Q: Adobe is adding to its office space and planning on adding 3,000 jobs in San Jose. How is this representative of Adobe's growth, and why there, instead of someplace else?
A: There are opportunities for strong companies to invest in innovation and the future. And the two big imperatives for Adobe are empowering people to create and helping businesses transform. We think both of those represent significant growth opportunities. And the Bay Area continues to be the place to get the best talent in the world. When you're in fast-moving businesses, having people where all the action is makes sense. San Jose has been great for us. San Francisco has been great for us. We have a place in Emeryville, as well. So, I think the Bay Area will continue to be the locus area of our hiring just because this is our headquarters and the quality of talent is as good as any place in the world.
Q: The average person likely knows Adobe from using products like Acrobat to read and deal with PDFs. But the company has made a huge push into the cloud in recent years. Where does Adobe see the future opportunities with its cloud initiatives?
A: When you look at the company's history, Adobe has been at the forefront of creating markets since its inception. Whether you're in K through 12 (education), an enterprise trying to get its message out to customers, or an individual freelancer, we want to help you tell your story. With Creative Cloud, I think we enable people to innovate at a faster pace. We're in the golden age of creativity and design, and we have a very expansive vision of what can be done on the creative side.
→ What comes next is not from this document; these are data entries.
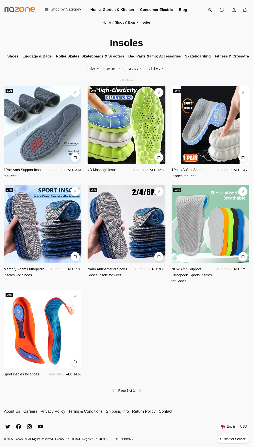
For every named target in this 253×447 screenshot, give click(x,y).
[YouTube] (40, 427)
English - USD (234, 426)
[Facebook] (19, 427)
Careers (30, 411)
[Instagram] (29, 427)
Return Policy (144, 411)
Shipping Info (117, 411)
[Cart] (244, 9)
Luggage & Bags (37, 56)
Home (106, 22)
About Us (12, 411)
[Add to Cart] (75, 157)
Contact (165, 411)
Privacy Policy (53, 411)
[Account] (233, 10)
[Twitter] (8, 427)
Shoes (12, 56)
On documents, we look at the large opportunity and we just see that paper-to-digital is a movement that is going to continue. Well, PDF as a platform on mobile devices has absolutely taken (root). You think about things like the ability for people to change business processes with signatures. And we now have a great signature solution to do digital solutions. We have these core tenets that drive innovation and transformation in the industry.
In many ways, the Experience Cloud is the largest opportunity we have for ourselves. Every single business on the planet is thinking about if digital is going to be a tailwind, or is it going to be a headwind? When you think about transformation, every enterprise is saying, "How do I put the customer experience front and center?" We think the Experience Cloud dramatically expands the aspirations we have to help businesses transform. We put all that together, and we think the opportunity for Adobe is immense.
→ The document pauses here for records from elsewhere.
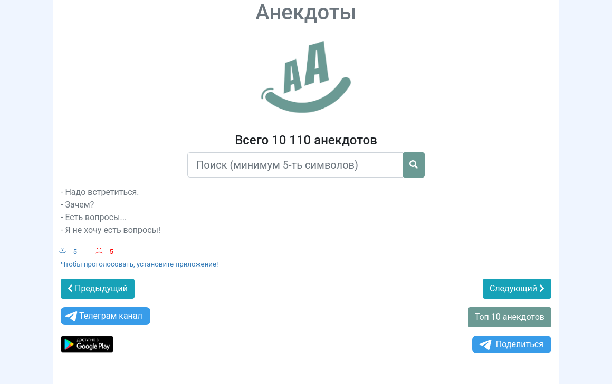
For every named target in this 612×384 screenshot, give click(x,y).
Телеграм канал (102, 316)
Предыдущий (98, 288)
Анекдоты (306, 12)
Q: Adobe has done a lot getting into digital marketing. Where do you see the company's opportunities in this business?
A: We were always "mission critical" to the publishing industry in the sense that we produced the best tools. A few years ago, we said to ourselves that there is a bigger opportunity for us to help not just with the creation of content, but with the measurement, management and monetization of content. We said data was going to be important. The genesis of the digital marketing category was all about saying that there's a big audience within enterprises where technology can be brought to bear. That's Adobe's technology. The interactions people have with institutions are increasingly digital. We want to be that infrastructure that enables that digital experience.
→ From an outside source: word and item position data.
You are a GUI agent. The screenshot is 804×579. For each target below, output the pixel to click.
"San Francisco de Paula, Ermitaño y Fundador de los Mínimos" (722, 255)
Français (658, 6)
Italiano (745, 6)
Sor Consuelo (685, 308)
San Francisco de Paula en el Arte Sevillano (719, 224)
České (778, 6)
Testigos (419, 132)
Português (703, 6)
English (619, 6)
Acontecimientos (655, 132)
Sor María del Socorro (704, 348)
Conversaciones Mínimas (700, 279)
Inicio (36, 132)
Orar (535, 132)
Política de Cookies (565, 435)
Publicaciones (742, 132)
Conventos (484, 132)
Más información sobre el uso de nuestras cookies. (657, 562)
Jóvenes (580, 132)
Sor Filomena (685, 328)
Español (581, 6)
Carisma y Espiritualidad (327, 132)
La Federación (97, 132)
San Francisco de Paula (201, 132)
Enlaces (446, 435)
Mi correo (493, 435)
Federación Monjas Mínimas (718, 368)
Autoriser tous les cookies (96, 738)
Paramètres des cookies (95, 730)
Q: With all of Adobe's different services and technologies, it sounds like the company has gone out of its way to remain relevant. What does being relevant mean to you?
A: We think about our mission a lot. And the mission has been relatively the same, and that's changing the world through digital experiences. If Adobe doesn't look at the opportunity with a wider lens, we will not be as aspirational as we should be. I think we've stepped really well. I also think being relevant is important, but I think having an impact is far more meaningful.